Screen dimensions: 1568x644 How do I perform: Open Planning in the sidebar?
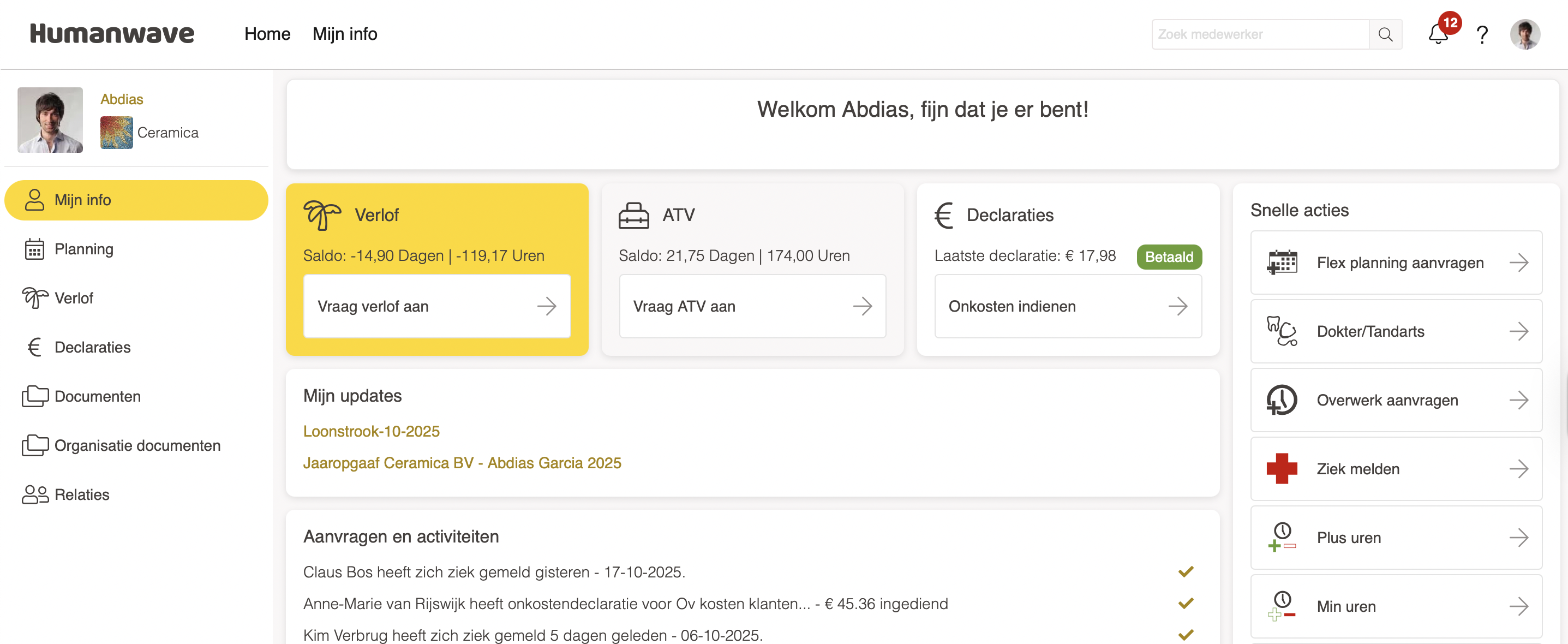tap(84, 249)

...

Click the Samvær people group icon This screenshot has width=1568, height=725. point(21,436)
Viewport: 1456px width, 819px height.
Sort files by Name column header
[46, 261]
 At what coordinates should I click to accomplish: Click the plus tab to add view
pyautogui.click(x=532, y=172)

---

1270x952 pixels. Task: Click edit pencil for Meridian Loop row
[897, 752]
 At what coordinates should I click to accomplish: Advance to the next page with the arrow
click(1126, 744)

### What is required
Filter the records above down to the lines that hold the string "height".

### Reply
Click the Samvær people group icon This screenshot has width=1568, height=725. point(21,436)
Viewport: 1456px width, 819px height.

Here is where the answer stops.